All carbons are hydrogenated except fluorinated cases (CF).
KP = (231± 15) + (3.02± 0.23)f-KS1 - (41.7± 3.2)f-AIC2
+ (20.6± 2.2)NDB - (231± 15)AVO [15]
R2=0.932, F=134, s2=28.1, N=44
where f-KS1 is the Kier shape index of first order, f-AIC2 is the average information content of second order, NDB is the number of double bonds, and AVO is the average valence of an oxygen atom. The scatter plot of this correlation can be seen in Figure 2-10.
In an attempt to find better correlations for more limited sets of structures, the structures with linking ether and ester bonds between the head group and tail were eliminated, resulting in 28 linear branched, aromatic and perfluorinated sulfates and sulfonates. Using three descriptors (because of the limited number of structures), a regression of similar quality was achieved, with R2=0.947, F=143, s2=26.1, N=28, which was not a useful improvement on the regression of the 44 structures. As it is well established that the linear alkyl compounds have a strong linear relationship with chain length, a regression was developed for just the 16 linear alkyl and perfluorinated sulfates and sulfonates, resulting in the following:
KP = - (56.6±3.5) + (6.39±0.44)f-R2 + (1.09±0.57)f-KH2 [16]
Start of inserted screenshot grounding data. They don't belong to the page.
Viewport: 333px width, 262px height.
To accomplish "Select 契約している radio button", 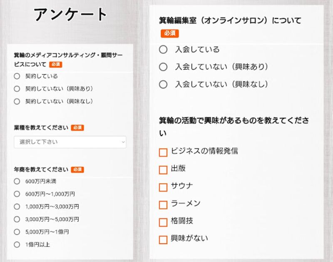I will [17, 76].
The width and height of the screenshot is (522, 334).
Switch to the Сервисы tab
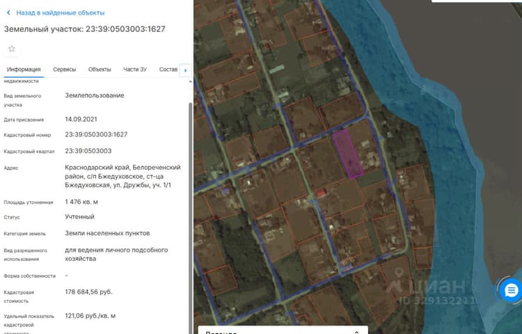[x=64, y=69]
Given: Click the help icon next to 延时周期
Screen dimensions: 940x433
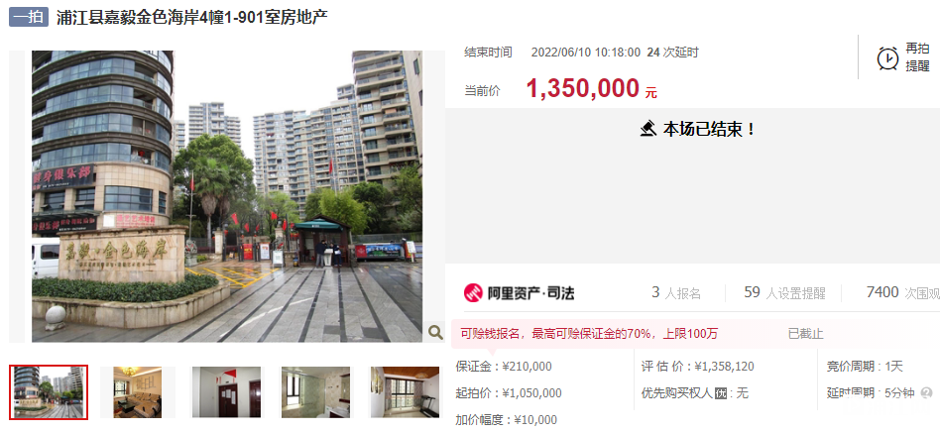Looking at the screenshot, I should [x=927, y=393].
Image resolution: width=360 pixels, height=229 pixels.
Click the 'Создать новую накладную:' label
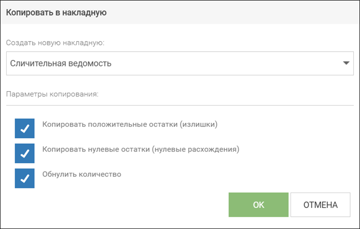pos(55,42)
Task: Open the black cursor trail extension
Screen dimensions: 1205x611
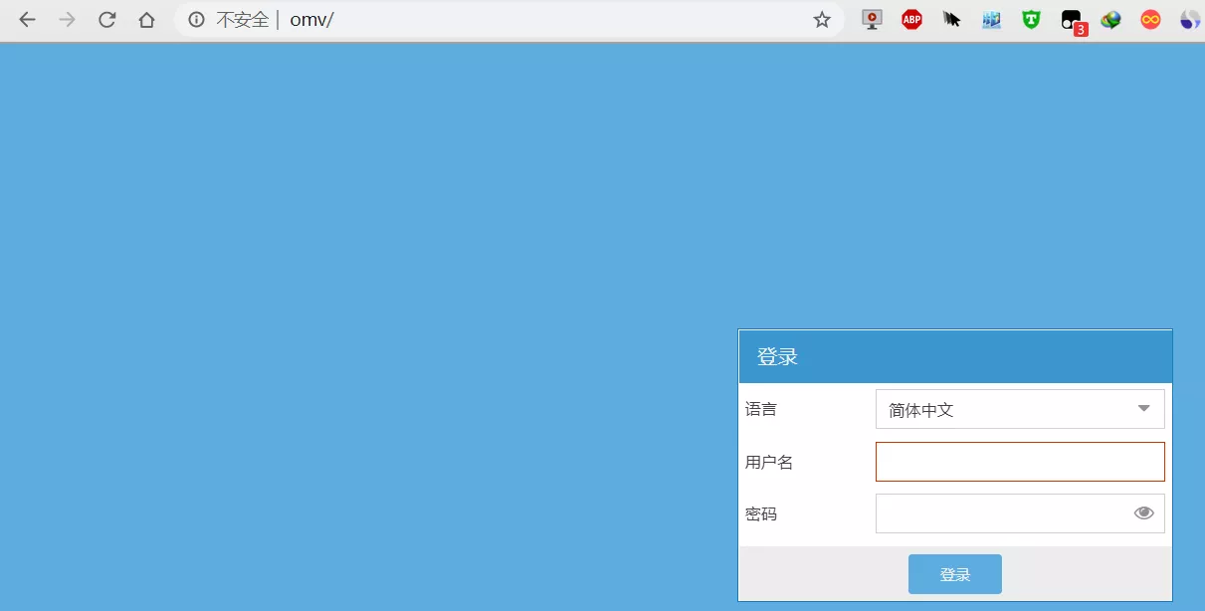Action: (x=952, y=20)
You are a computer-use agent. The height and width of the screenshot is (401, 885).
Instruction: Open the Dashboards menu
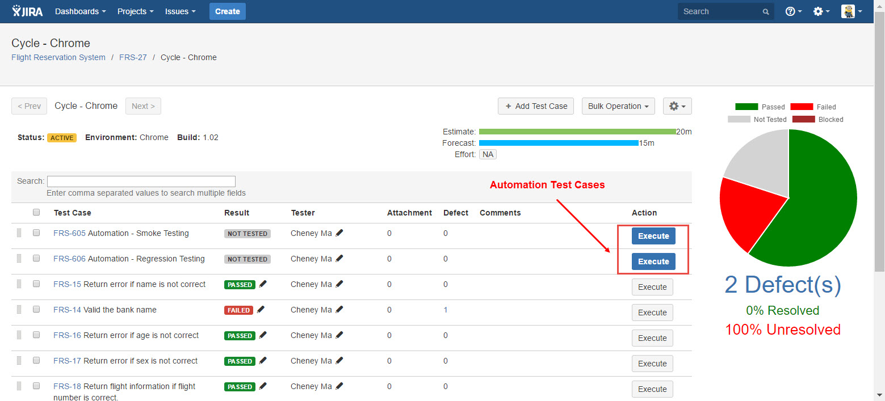[x=80, y=11]
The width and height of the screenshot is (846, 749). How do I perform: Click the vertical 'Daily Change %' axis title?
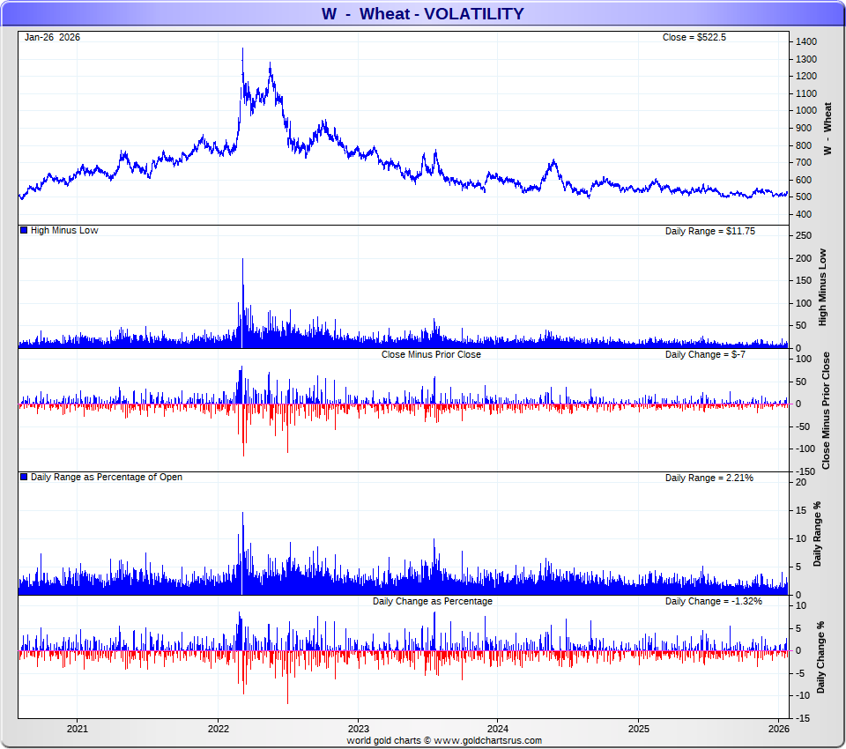tap(820, 656)
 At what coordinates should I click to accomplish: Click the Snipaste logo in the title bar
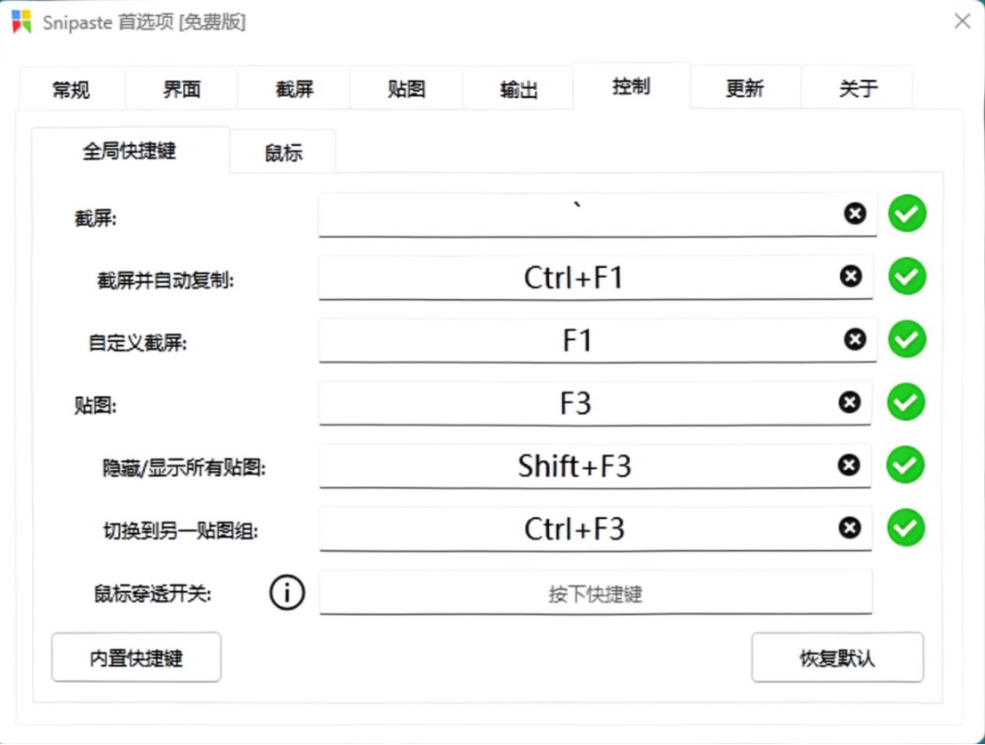coord(20,21)
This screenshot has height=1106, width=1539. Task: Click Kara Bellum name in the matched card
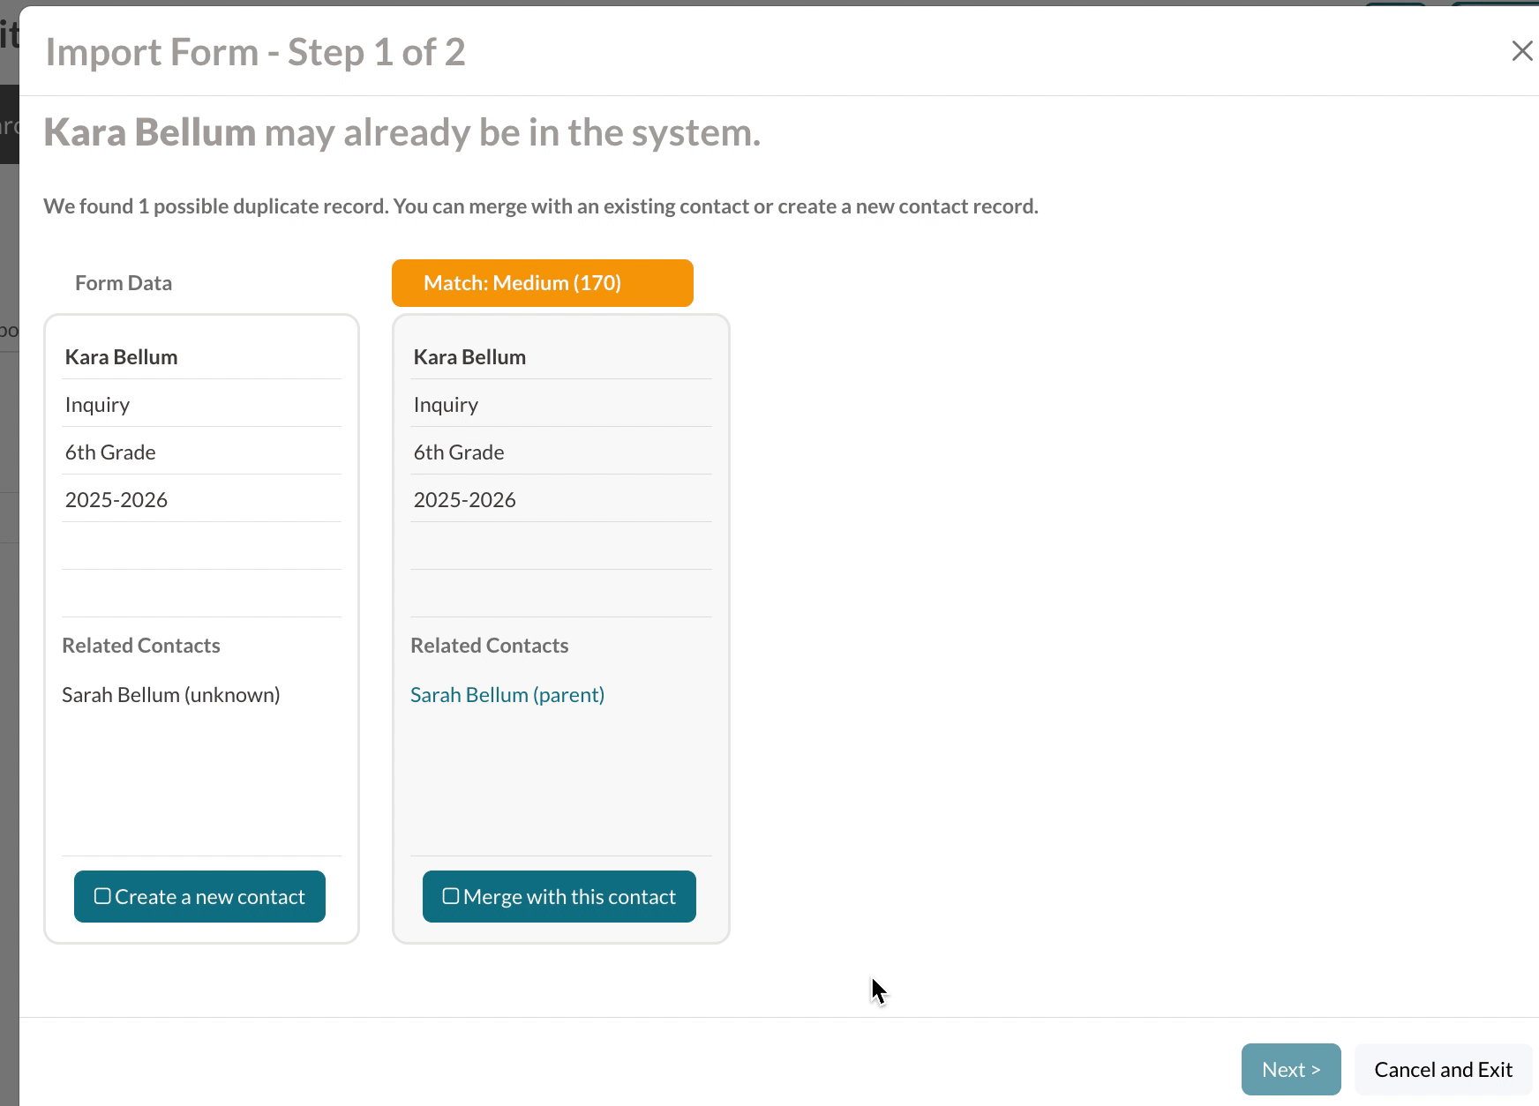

R2=0.986, F=466, s2=7.46, N=16
where f-R2 is the Randic index of second order for the hydrophobic
fragment, and f-KH2 is the Kier and Hall molecular connectivity
index of second order for the hydrophobic fragment. This error of 2.7oC
is probably the best accuracy achievable, given the experimental error
of the measurements, and the difference between researchers.
(Figure 2-10. Scatter plot for calculated vs. experimental Krafft
point for 44 surfactants, using four descriptors.)
Conclusions. Kier and Hall [1976] noted the difficulty of achieving good correlations with melting point data, as compared to boiling point data, as the melting point transition involves ordering and more complex intermolecular interactions that must be accounted for, when compared to the boiling point transition. As the Krafft point is basically a melting phenomenon of hydrated surfactant crystals, it was expected that the correlations would not be as good as the CMC correlations. The results achieved, though, were of similar quality to the CMC correlations, although the data set was somewhat limited. From this work it appears that Krafft point can be estimated to within several degrees for sodium salts of anionic surfactants, given only the molecular structure. As the influence of the counterion is known to be significant, a systematic study of the counterion effect would make this a more complete predictive tool.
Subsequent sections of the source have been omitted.